__Pixel coordinate grounding data__.

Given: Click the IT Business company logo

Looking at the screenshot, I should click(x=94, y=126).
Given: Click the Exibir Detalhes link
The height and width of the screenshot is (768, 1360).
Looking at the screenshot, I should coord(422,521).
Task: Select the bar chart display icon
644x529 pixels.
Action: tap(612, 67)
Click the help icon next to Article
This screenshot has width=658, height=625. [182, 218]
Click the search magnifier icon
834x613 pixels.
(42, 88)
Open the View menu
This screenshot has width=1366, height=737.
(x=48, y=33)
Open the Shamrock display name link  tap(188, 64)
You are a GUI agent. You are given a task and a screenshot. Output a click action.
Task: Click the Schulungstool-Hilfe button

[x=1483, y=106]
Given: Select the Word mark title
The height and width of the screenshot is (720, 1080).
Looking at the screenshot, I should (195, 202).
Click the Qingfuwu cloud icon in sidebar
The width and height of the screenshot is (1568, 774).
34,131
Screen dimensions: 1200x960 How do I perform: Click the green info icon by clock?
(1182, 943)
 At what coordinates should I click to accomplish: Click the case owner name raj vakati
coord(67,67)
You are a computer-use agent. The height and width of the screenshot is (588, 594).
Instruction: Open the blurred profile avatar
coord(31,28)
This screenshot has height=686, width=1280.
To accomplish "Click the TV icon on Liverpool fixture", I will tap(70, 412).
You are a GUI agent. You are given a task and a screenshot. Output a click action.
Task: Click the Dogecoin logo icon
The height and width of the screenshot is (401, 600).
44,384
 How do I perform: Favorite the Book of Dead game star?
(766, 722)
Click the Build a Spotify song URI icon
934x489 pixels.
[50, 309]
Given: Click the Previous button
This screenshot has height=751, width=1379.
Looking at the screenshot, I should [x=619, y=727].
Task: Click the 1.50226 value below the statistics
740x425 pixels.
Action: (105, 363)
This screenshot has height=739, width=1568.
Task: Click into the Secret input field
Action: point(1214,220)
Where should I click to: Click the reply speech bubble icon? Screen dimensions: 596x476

__Task requirements__.
All the records are to be transcribed exactly, with no line missing.

__Task output__.
Given: Click the IT Business company logo

Looking at the screenshot, I should click(x=94, y=126).
Given: Click the Exibir Detalhes link
The height and width of the screenshot is (768, 1360).
Looking at the screenshot, I should coord(422,521).
Task: Select the bar chart display icon
644x529 pixels.
Action: tap(612, 67)
Click the help icon next to Article
This screenshot has width=658, height=625. [182, 218]
Click the search magnifier icon
834x613 pixels.
(42, 88)
Open the View menu
This screenshot has width=1366, height=737.
(x=48, y=33)
Open the Shamrock display name link  tap(188, 64)
You are a GUI agent. You are given a task and a screenshot. Output a click action.
Task: Click the Schulungstool-Hilfe button

[x=1483, y=106]
Given: Select the Word mark title
The height and width of the screenshot is (720, 1080).
Looking at the screenshot, I should (195, 202).
Click the Qingfuwu cloud icon in sidebar
The width and height of the screenshot is (1568, 774).
34,131
Screen dimensions: 1200x960 How do I perform: Click the green info icon by clock?
(1182, 943)
 At what coordinates should I click to accomplish: Click the case owner name raj vakati
coord(67,67)
You are a computer-use agent. The height and width of the screenshot is (588, 594).
Instruction: Open the blurred profile avatar
coord(31,28)
This screenshot has height=686, width=1280.
To accomplish "Click the TV icon on Liverpool fixture", I will tap(70, 412).
You are a GUI agent. You are given a task and a screenshot. Output a click action.
Task: Click the Dogecoin logo icon
The height and width of the screenshot is (401, 600).
44,384
 How do I perform: Favorite the Book of Dead game star?
(766, 722)
Click the Build a Spotify song URI icon
934x489 pixels.
[50, 309]
Given: Click the Previous button
This screenshot has height=751, width=1379.
Looking at the screenshot, I should [x=619, y=727].
Task: Click the 1.50226 value below the statistics
740x425 pixels.
Action: (105, 363)
This screenshot has height=739, width=1568.
Task: Click into the Secret input field
Action: point(1214,220)
Where should I click to: Click the reply speech bubble icon? Screen dimensions: 596x476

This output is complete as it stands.